Keywords: Fusobacterium, extracytoplasmic sigma factor, noncoding RNA, small RNA, posttranscriptional control
Abstract
Fusobacterium nucleatum, long known as a common oral microbe, has recently garnered attention for its ability to colonize tissues and tumors elsewhere in the human body. Clinical and epidemiological research has now firmly established F. nucleatum as an oncomicrobe associated with several major cancer types. However, with the current research focus on host associations, little is known about gene regulation in F. nucleatum itself, including global stress-response pathways that typically ensure the survival of bacteria outside their primary niche. This is due to the phylogenetic distance of Fusobacteriota to most model bacteria, their limited genetic tractability, and paucity of known gene functions. Here, we characterize a global transcriptional stress-response network governed by the extracytoplasmic function sigma factor, σE. To this aim, we developed several genetic tools for this anaerobic bacterium, including four different fluorescent marker proteins, inducible gene expression, scarless gene deletion, and transcriptional and translational reporter systems. Using these tools, we identified a σE response partly reminiscent of phylogenetically distant Proteobacteria but induced by exposure to oxygen. Although F. nucleatum lacks canonical RNA chaperones, such as Hfq, we uncovered conservation of the noncoding arm of the σE response in form of the noncoding RNA FoxI. This regulatory small RNA acts as an mRNA repressor of several membrane proteins, thereby supporting the function of σE. In addition to the characterization of a global stress response in F. nucleatum, the genetic tools developed here will enable further discoveries and dissection of regulatory networks in this early-branching bacterium.
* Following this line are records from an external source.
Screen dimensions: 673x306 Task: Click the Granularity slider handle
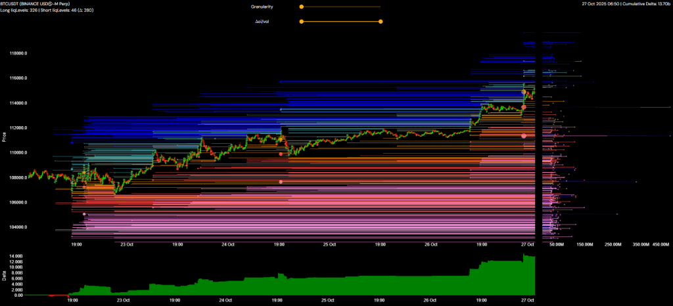(x=302, y=7)
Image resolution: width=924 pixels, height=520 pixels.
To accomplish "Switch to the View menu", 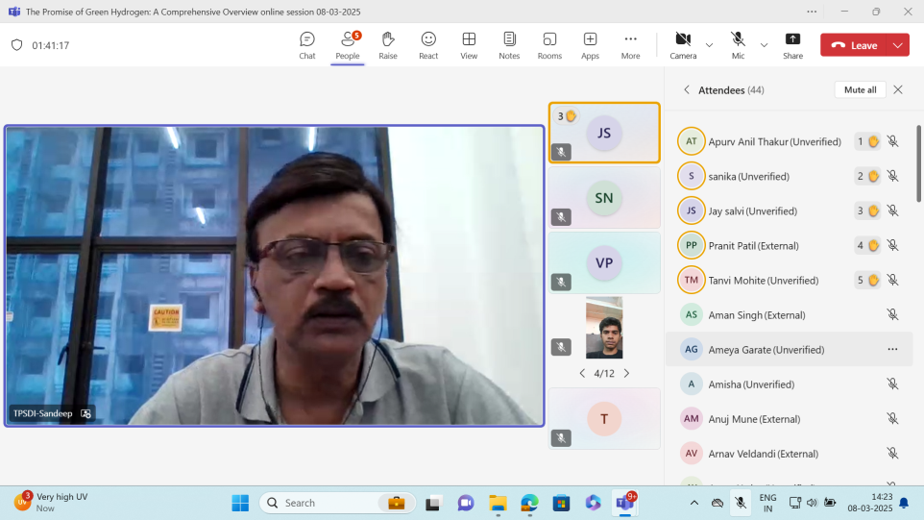I will click(469, 45).
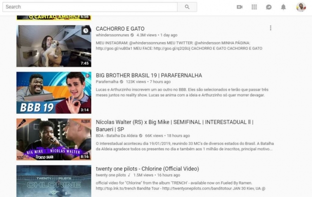Viewport: 312px width, 197px height.
Task: Click the Big Mike Nicolas Walter thumbnail
Action: [54, 139]
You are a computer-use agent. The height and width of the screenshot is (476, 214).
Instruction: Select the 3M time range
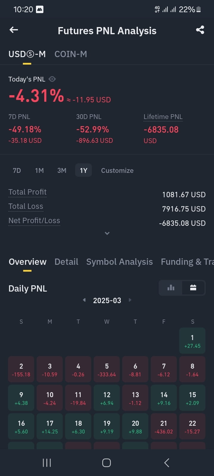62,170
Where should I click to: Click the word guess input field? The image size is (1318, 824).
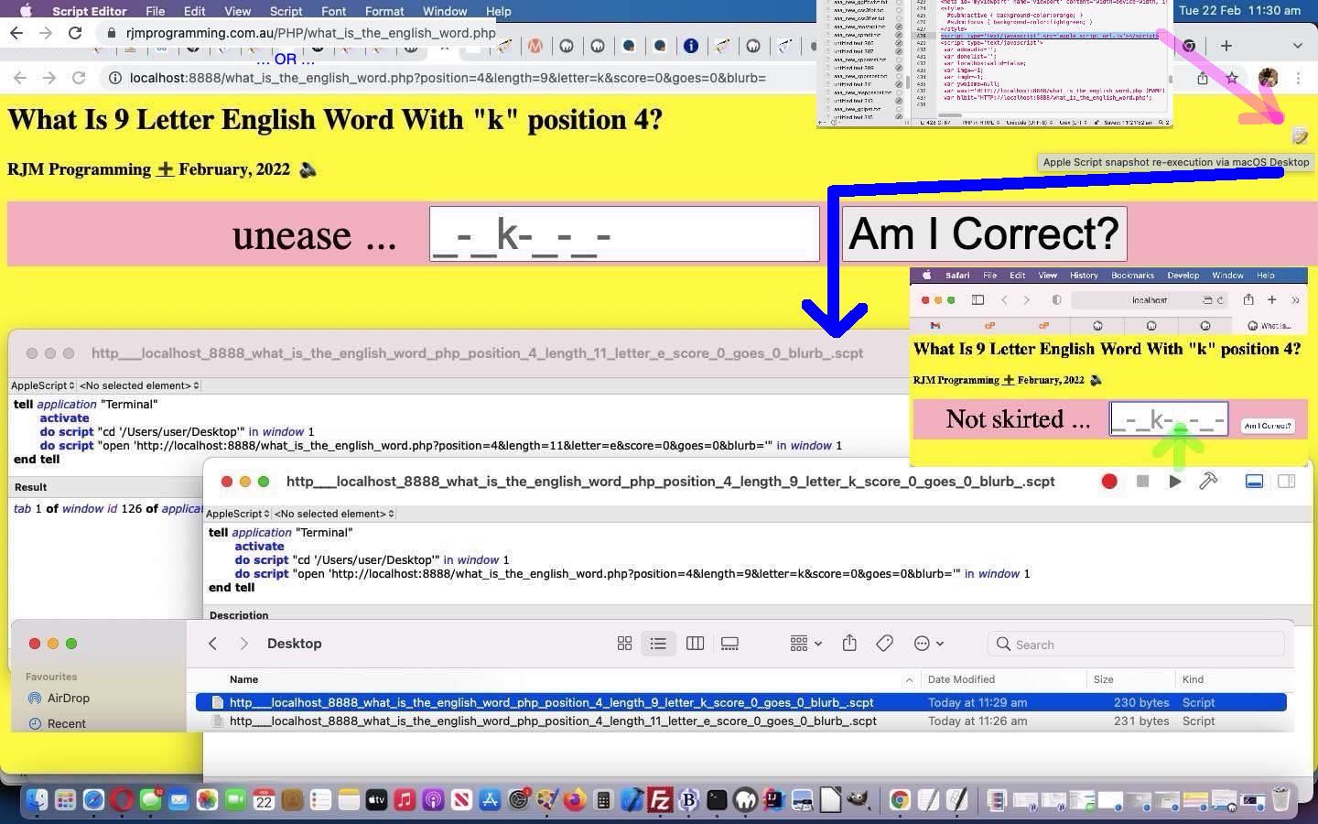click(x=624, y=234)
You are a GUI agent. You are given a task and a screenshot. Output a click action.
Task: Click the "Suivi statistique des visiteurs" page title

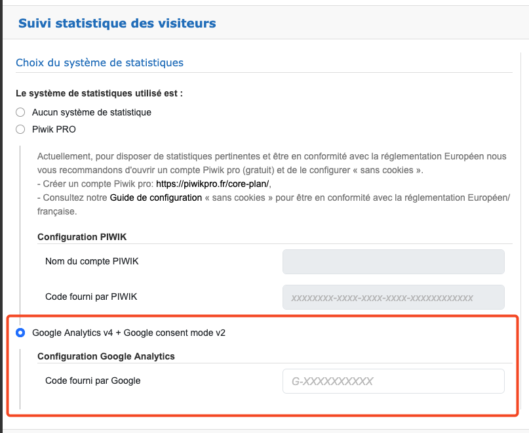(x=117, y=24)

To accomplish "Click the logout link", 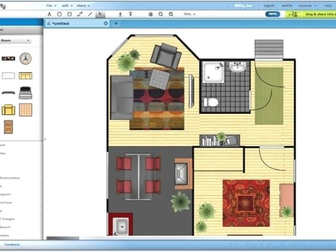I will point(269,5).
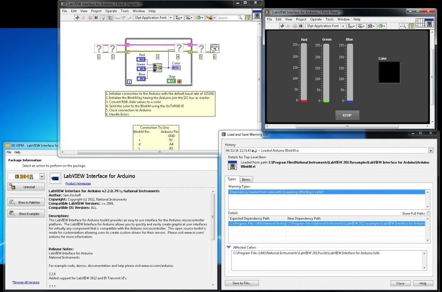
Task: Toggle the Show Full Paths checkbox
Action: (x=429, y=213)
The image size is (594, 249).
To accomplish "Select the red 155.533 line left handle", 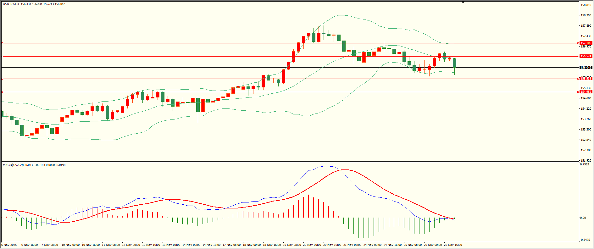I will click(3, 79).
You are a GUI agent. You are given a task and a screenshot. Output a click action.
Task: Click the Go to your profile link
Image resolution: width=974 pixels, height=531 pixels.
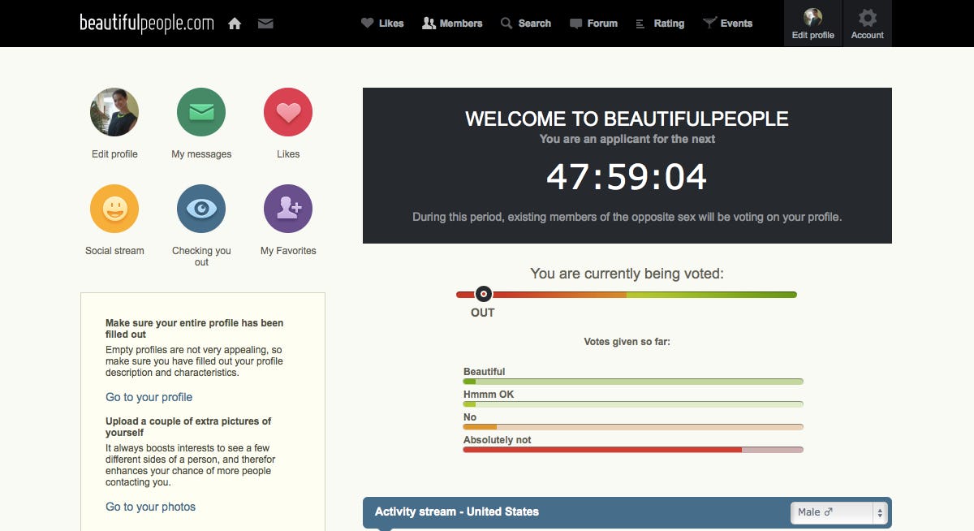pos(149,397)
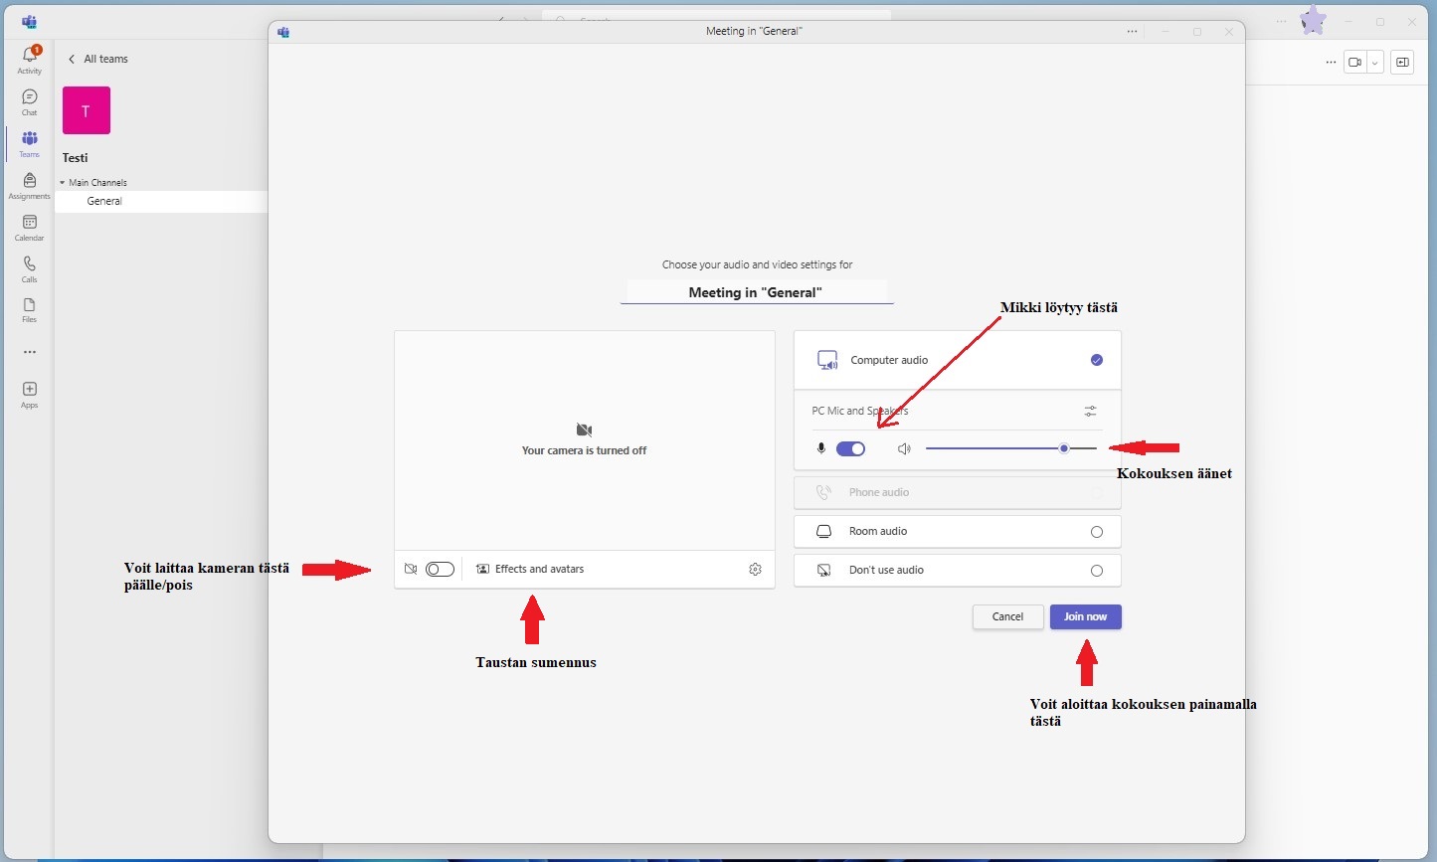Mute the microphone toggle switch
The height and width of the screenshot is (862, 1437).
(850, 449)
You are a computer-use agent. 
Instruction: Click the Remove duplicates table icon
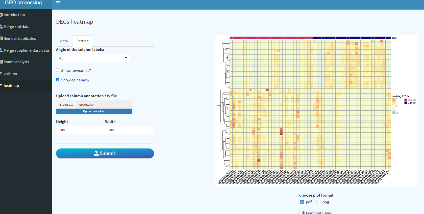[x=1, y=38]
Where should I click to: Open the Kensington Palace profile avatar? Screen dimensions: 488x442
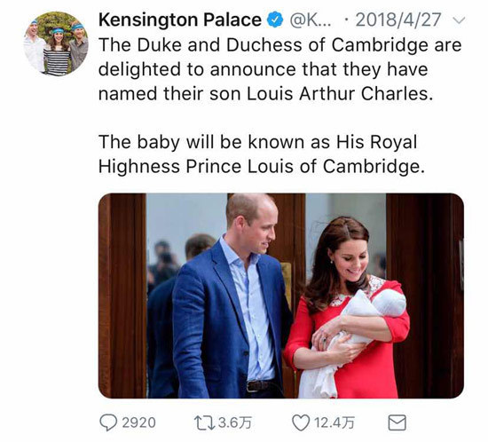coord(56,43)
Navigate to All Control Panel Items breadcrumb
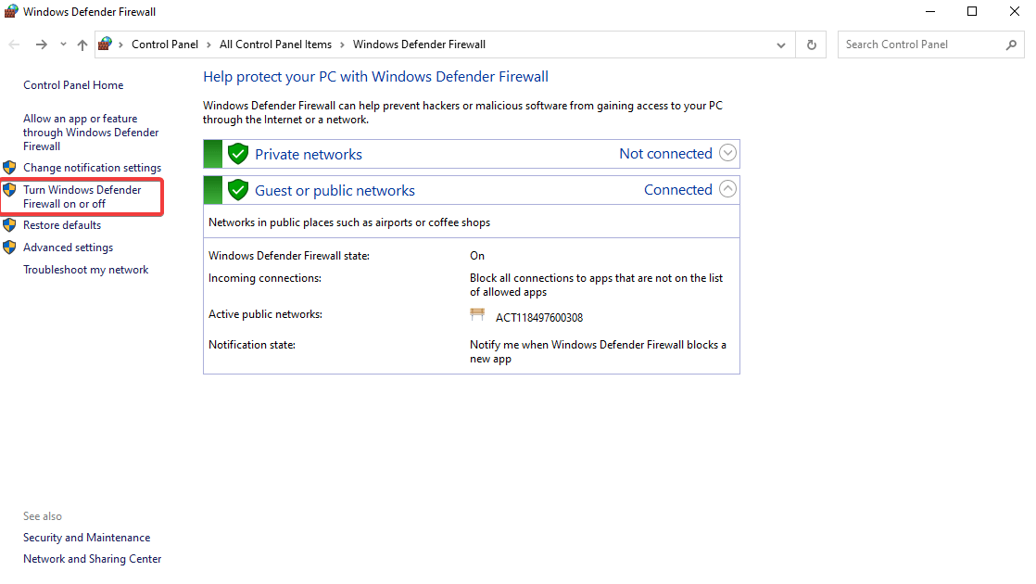This screenshot has height=584, width=1036. (275, 44)
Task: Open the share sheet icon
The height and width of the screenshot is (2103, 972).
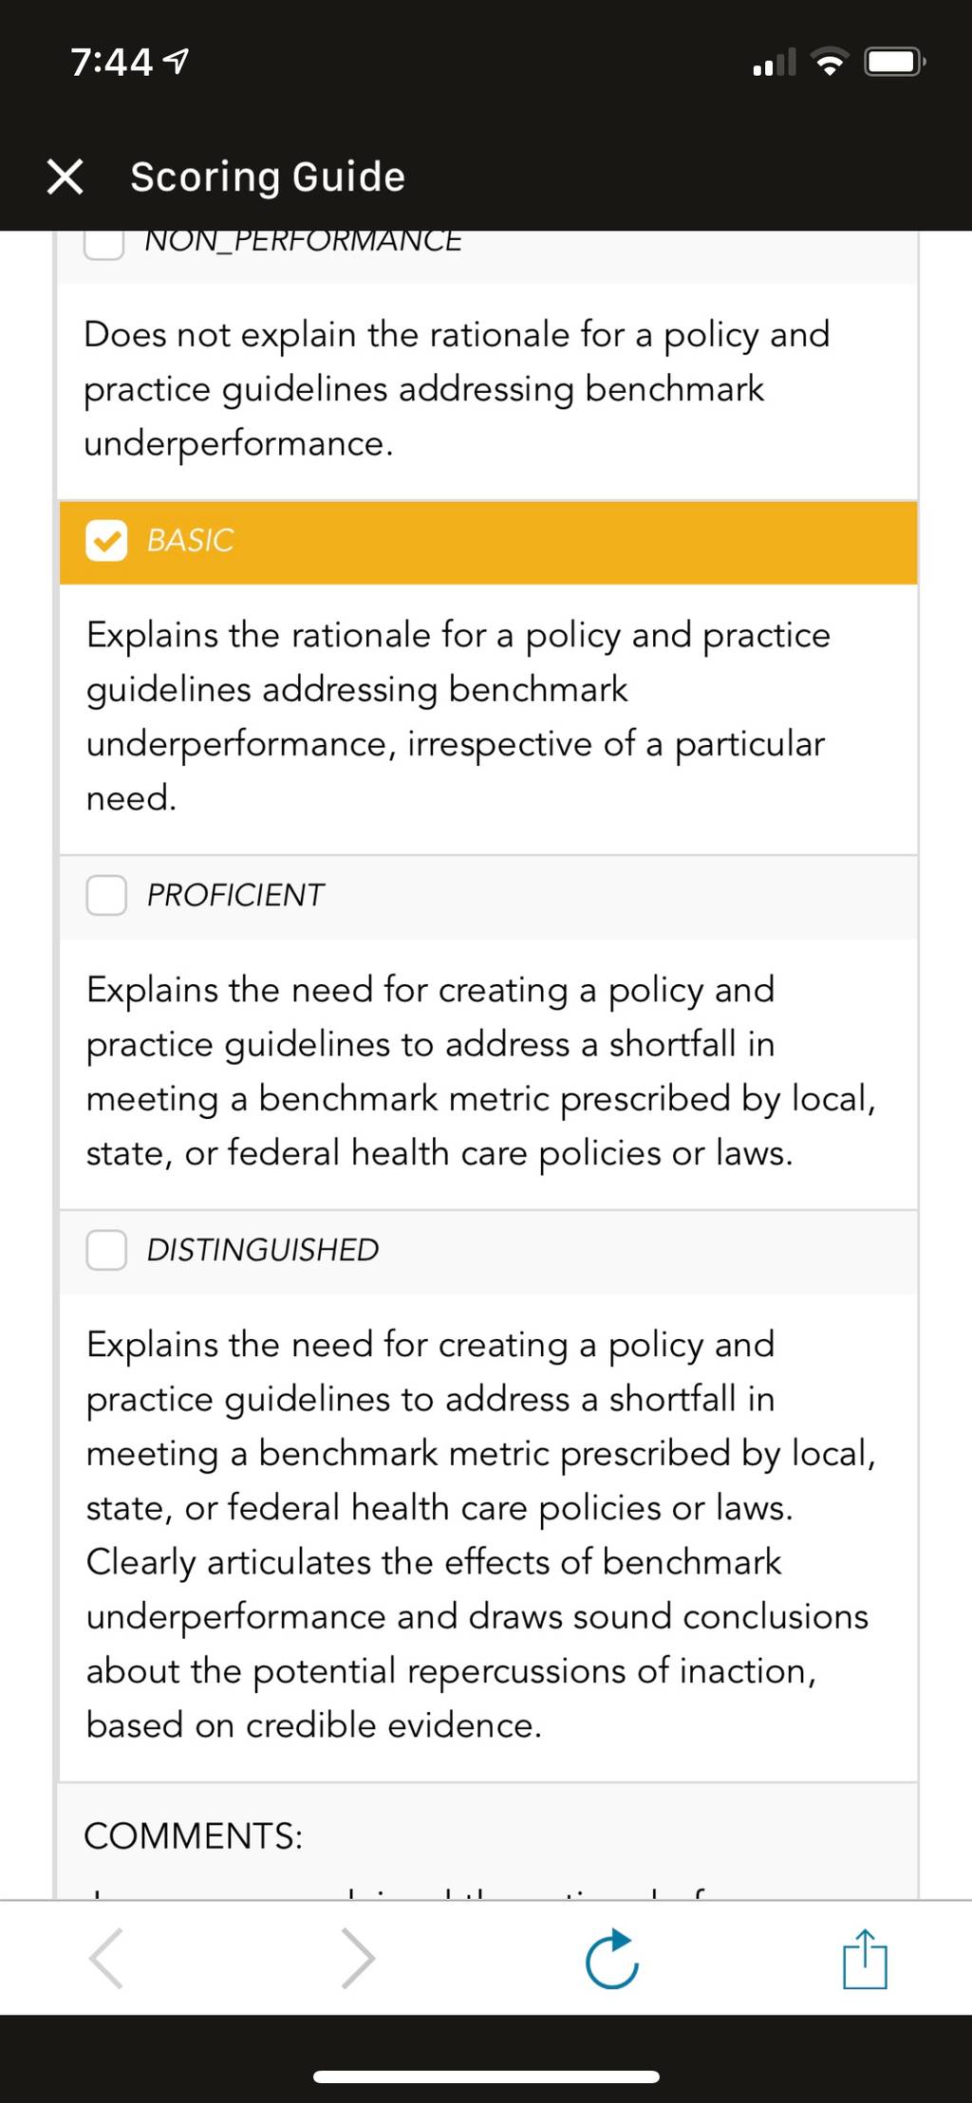Action: [865, 1958]
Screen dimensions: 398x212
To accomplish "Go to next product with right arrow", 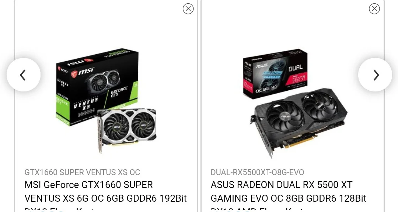I will (x=375, y=74).
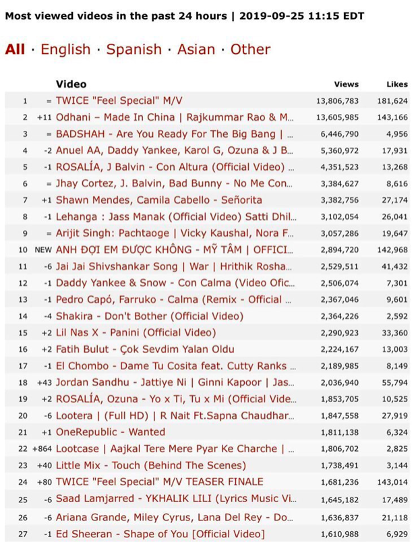416x542 pixels.
Task: Click Daddy Yankee & Snow Con Calma
Action: [175, 282]
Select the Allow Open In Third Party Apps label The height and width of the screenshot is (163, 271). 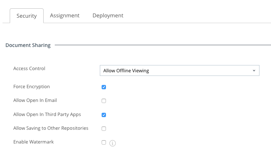tap(47, 115)
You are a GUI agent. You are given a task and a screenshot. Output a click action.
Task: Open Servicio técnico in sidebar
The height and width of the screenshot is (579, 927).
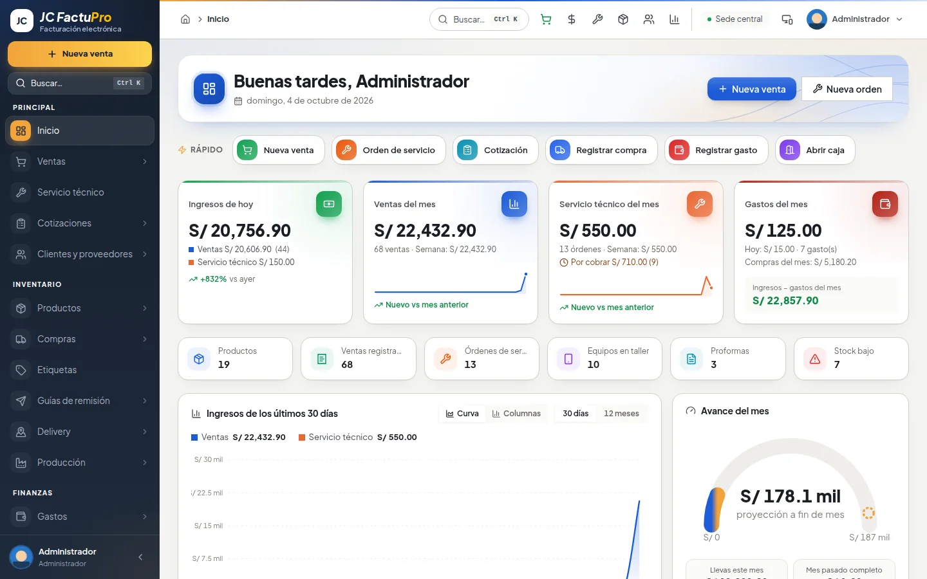point(80,192)
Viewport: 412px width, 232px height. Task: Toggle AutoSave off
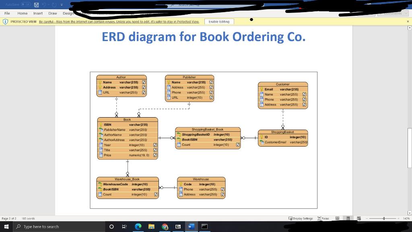click(25, 4)
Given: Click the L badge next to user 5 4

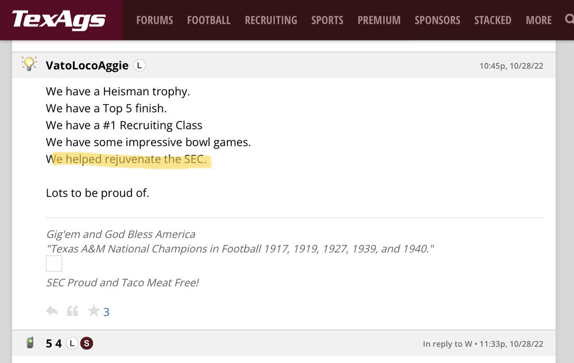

The oral microbe Fusobacterium nucleatum is an abundant member of the oral microbiome, a complex microbial community consisting of over 700 species (1). In the oral cavity, F. nucleatum functions as a bridging organism between colonizers of dental plaque (2) and is crucial for the maintenance of this biofilm (3). While generally considered a mutualist, F. nucleatum is also implicated in periodontitis and occurs in abscesses in various body sites (4). Most importantly, F. nucleatum has recently garnered broad attention for its association with several different types of human tumors. The bacterium is highly abundant in tissues of colorectal, breast, esophageal, and pancreatic cancer (5–11), and colonization with F. nucleatum is associated with enhanced tumor growth, metastasis, and resistance to chemotherapy (9–11). These tissues represent new and adverse environments very different from F. nucleatum’s primary niche in the oral cavity.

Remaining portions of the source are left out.